编写一个程序来计算";幸运礼物";(等于8(根据资金预算和赠与孙辈的数量
功能:
许多规则,混合了传统和迷信,构成了这份礼物的框架:
捐款不应包含金额4,因为这听起来像是";死的";捐款8英镑听起来是有利的"财富;如果不给其中一个孙辈您的算法必须返回等于8的捐赠数量,同时遵守以下规则:
花费全部预算(除非有足够的预算每个人8(不给4(按照传统,预算永远不会是4(不给0(除非预算不够(一旦遵守上述规则,最多得8分实现:
实现功能luckyMoney(金钱,礼物(其中:
将货币和礼物的整数作为输入:
0<钱<100
0<礼品<10
并返回等于8的捐赠数量作为整数
function luckyMoney(money,giftees) {
//write your code here
// to debug : console.error('Debug messages...");
return -1;
}
因此,我继续执行以下功能:
function luckyMoney(money,giftees){
if (money % 8 ===0){
return (money/8)
}else if(money%4===0){
return 0}
}
我认为我的代码是错误的
你觉得怎么样?
递归解决方案可能是最简单的。
function luckyMoney(money, giftees) {
if (money === 4) {
throw new Error("You cannot give 4");
}
if (money >= giftees * 8) { // There is enough to give everyone 8
return giftees;
}
if (money < 8 + giftees - 1 || money === 12) { // There is not enough to give anyone 8, or giving someone 8 would mean the next person gets 4 (unlucky) or someone will get 0 (not allowed)
return 0;
}
// Otherwise, the number of eights must be one greater than if we gave (money - 8) to (giftees - 1)
return 1 + luckyMoney(money - 8, giftees - 1);
}
const testCases = [[8, 1, 1], [8, 2, 0], [12, 2, 0], [13, 2, 1], [13, 3, 1], [16, 2, 2], [100, 10, 10], [100, 13, 11]];
for (const [money, giftees, expectedResult] of testCases) {
result = luckyMoney(money, giftees);
console.log(money, giftees, expectedResult, result);
}或者,这里是一个带有循环的非递归版本。可能有一个非循环的纯数学解决方案会更简单,但我不确定它会是什么
function luckyMoney(money, giftees) {
if (money >= giftees * 8) {
return giftees;
}
let r = 0;
while (money >= 8 + giftees - r && money !== 12) {
r++;
money -= 8;
}
return r;
}
根据我对;"规格":
**剩余资金12的测试不完全正确。只有当你不得不在剩下的2个礼物中分享12个时,你才能再给一个8个。
示例:
- 钱=12,礼物=3
你可以用8个做1个信封,用2个做2个信封。没有人得到0,没有人得到4,最多得到8 - money=28,giftees=5
您可以制作3个有8个的信封和2个有2个的信封(也可以制作三个有8的信封,一个有3个有1个(
**用剩余资金进行测试是不准确的:必须使用r+1而不是r。

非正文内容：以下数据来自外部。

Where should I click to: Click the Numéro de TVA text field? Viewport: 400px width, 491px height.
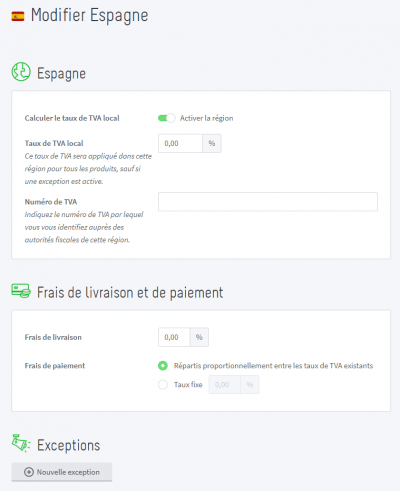[x=268, y=202]

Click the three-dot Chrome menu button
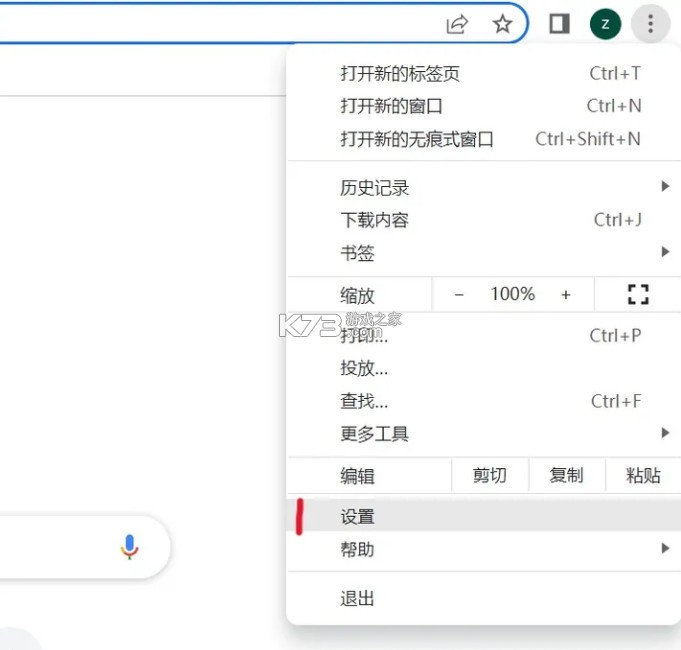(651, 24)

以下是要测试的示例:
- 钱=253,礼物=71
你可以用8制作26个(超过25个(信封,用1制作45个信封
26*8+45=208+45=253
71-26=45
所以while测试应该是:
while (money >= 8 + giftees - (r+1) && (money !== 12 || giftees - r !==2 ) {
由于我们搜索最大值,我实现解决方案的方法是从上到下。以下是我的java实现(您必须将其转换为javascript…(:
if (money < 0) {
return -1;
}
if (giftees <= 0) {
return -1;
}
// fast return 0
if (money <= giftees || money < 8) {
return 0;
}
// dividing a signed integer by eight is same as shifting bits 3 times to the right,
int nbEightParts = money >> 3;
//fast return: is it possible to give 8 to all with that money ?
if (nbEightParts >= giftees)
return giftees;
// else start trying to give 8 to the maximum possible which is money/8
// multiplying a signed integer by eight is same as shifting bits 3 times to the left,
int remainingMoneyForOther = money - (nbEightParts << 3);
int remainingGiftees = giftees - nbEightParts;
// we must have enough money to give at least 1 to each,
// so we must ensure that after putting 8 in the max number
// of envelopes it remains at least 1 for all the other
// Otherwise, we have try with one less envelope.
while (remainingMoneyForOther < remainingGiftees) {
nbEightParts--;
remainingMoneyForOther = remainingMoneyForOther + 8;
remainingGiftees++;
}
// We must spend all money if we can't give 8 to everybody and avoid envelope with 4.
// We must decrease the number of envelopes that contains 8 if it remains 4 and only one giftee remaining, after giving 8 to all others.
if ((remainingGiftees == 1) && (remainingMoneyForOther == 4)) {
return --nbEightParts;
} else
return nbEightParts;
为了优化所完成的迭代次数;搜索";也可以这样做。